Tax evasion or tax avoidance; which one is your choice?
In Malaysia, it is mandatory for every business, irrespective of its identity, level of influence, or financial stability, to disclose its tax status and pay taxes if necessary. Nonetheless, the topic of taxes is highly unappealing to business owners as the process can be a significant financial burden and very time-consuming
I know, most business owners try to pay as little tax as possible. As a result, various ways of thinking have emerged to reduce taxes or avoid them, while some plan their taxes strategically.
We need to understand the difference between tax evasion and strategic tax avoidance as making the wrong choice can have serious consequences. It is important to ensure that the chosen approach does not violate any established laws and regulations.
In simple terms, tax evasion is a form of tax fraud that occurs when a person or business owner intentionally underreports or fails to disclose their income or information to the tax authorities to reduce the amount of tax they owe.
Tax evasion involves illegal activities such as failing to report income, inflating expenses, or using false documents to manipulate tax returns. It is important to understand that tax evasion is illegal under the law and is considered a serious offence that can result in fines, penalties, and legal consequences.
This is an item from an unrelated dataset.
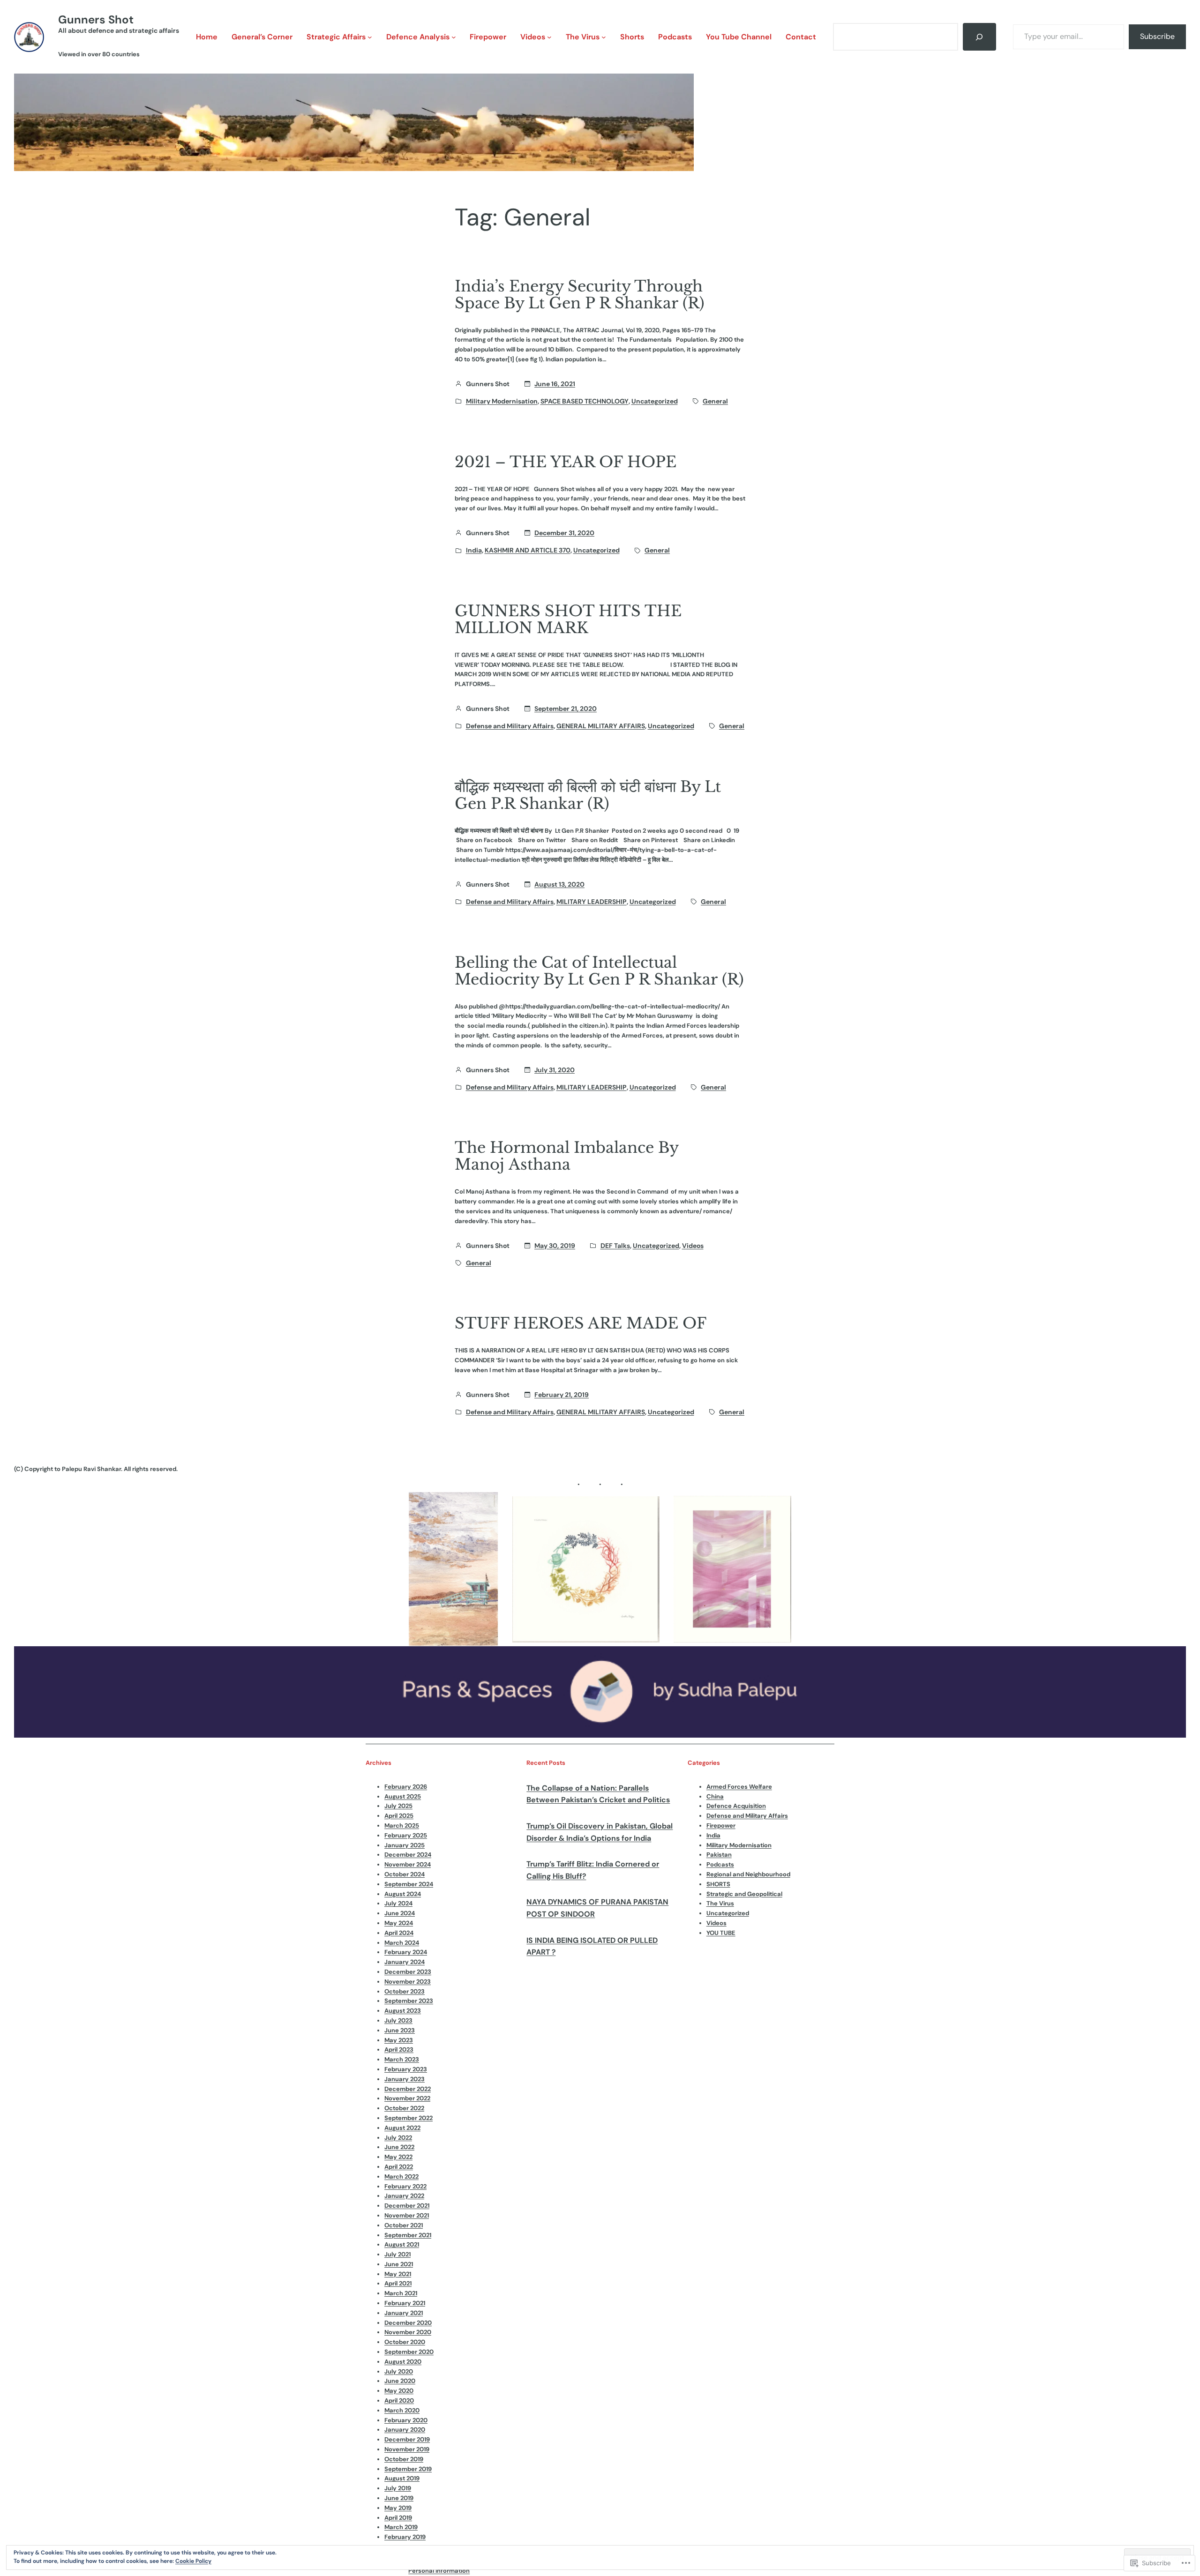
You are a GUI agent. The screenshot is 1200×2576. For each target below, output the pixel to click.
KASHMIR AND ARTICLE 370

Tax avoidance is a proper practice of minimizing the amount of tax by using various strategies that are within the bounds of the tax code. Unlike tax evasion, tax avoidance is considered legal and is not punishable by law. Although this method does not allow you to pay taxes according to your preferences, it can help business owners pay the minimum amount of taxes as much as possible based on the law.
Strategic tax planning is a common example of tax avoidance. A business owner can ensure that their business account is always up-to-date and declared to the Inland Revenue Board (IRB) within the designated time frames while keeping all transaction documents related to the business and filing them appropriately. It is advisable to carefully manage expenses that are not allowed, such as charitable donations, which should only be made to eligible organizations that are permitted by the IRB.
Additionally, businesses can identify and take advantage of tax incentives, such as capital allowances, MSC status, agricultural allowances, industrial building allowances, reinvestment allowances, investment tax allowances, pioneer status, and transfer pricing. It is also important to ensure that tax estimates are accurate to avoid penalties for underpayment of taxes under the Income Tax Act. Companies can review their estimated taxes to be paid in the sixth and/or ninth basic periods by submitting CP204A.
The provided brief explanation can help businesses make informed decisions, but it is always essential to seek precise guidance from the IRB or certified tax professionals. As the line between legal tax avoidance and illegal tax evasion can be ambiguous at times, seeking professional advice can ensure that you do not cross that line.